Lembra como começamos? Pequenos cortes. Somente a pele. Finos filetes de sangue. Mas você... seus olhos brilhavam e o sorriso surgia no seu rosto. Conforme continuamos, você reclamava da dor. Lembra quando atravessou a mão com a faca de desossar? Me divertir muito vendo o misto de dor e prazer no seu olhar. Vocês e seus sentimentos. Basta puxar algumas cordas, e fazem tudo o que quero...
O tempo passava e nossas "sessões" continuavam. Estava te treinando. E você progredia maravilhosamente bem. Mas, mesmo assim, estava começando a me entediar. Apenas seu sorriso ainda chamava minha atenção. Eu queria, quase precisava dele. E você sempre me presenteava com o mais lindo dos sorrisos.
Mas precisava terminar. Estava demorando demais. Comecei a fazer sua cabeça, que eu sabia como fazer você sentir prazer como nunca antes. Você pareceria com medo, às vezes, mas não queria parar. Aquele domingo, você praticamente implorou que eu te mostrasse. Era o que eu esperava.
Fomos para minha casa de campo. Longe de todos, você poderia experimentar minha surpresa. Você estava nervosa no carro. Parecia... sim, parecia uma drogada em crise de abstinência. Tinha que me segurar para não gargalhar vendo as emoções competindo dentro de você.
Chegando lá, você queria começar logo. Convenci você a esperar pela noite. Jantamos. Transamos pela última vez. Te guiei até o banheiro, e tomamos nosso último banho juntos. Você estava na e ainda molhada, pisando no frio chão do banheiro, quando perguntei se ainda queria. Seu sim saiu quase desesperado.
Peguei seu canivete favorito. Comecei um corte na sua perna e fui subindo. Leve, para te preparar. O sorriso voltou aos seus lábios. Seu corpo tremia. Segui com o corte, fazendo um ziguezague pelas suas costas nuas. Passei pelo ombro, e ao redor dos seus seios. Olhei nos seus olhos e perguntei se estava gostando. Seu sorriso dizendo que sim foi o mais lindo de todos. Em um segundo, o canivete passou por sua garganta.

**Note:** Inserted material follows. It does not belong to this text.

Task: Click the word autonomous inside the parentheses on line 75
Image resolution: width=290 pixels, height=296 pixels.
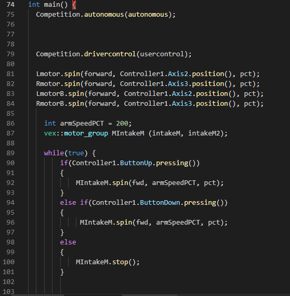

Uma sombra passou pelo seu sorriso, tornando-o magnífico. O chão já estava rubro com seu sangue, e seu corpo nu também logo ficou. Você tentou falar, mas não conseguiu mais. Era o fim da nossa história.
Mas guardei seu sorriso. Todos os dias olho para a foto que tirei no seu último momento. Imagino se algum dia encontrarei alguém como você. Duvido. Por isso você continua em minha mente. Por isso ainda admiro essa foto. Apenas uma sombra do seu sorriso, mas que ainda hoje quase me faz ter sentimentos pelo que passamos.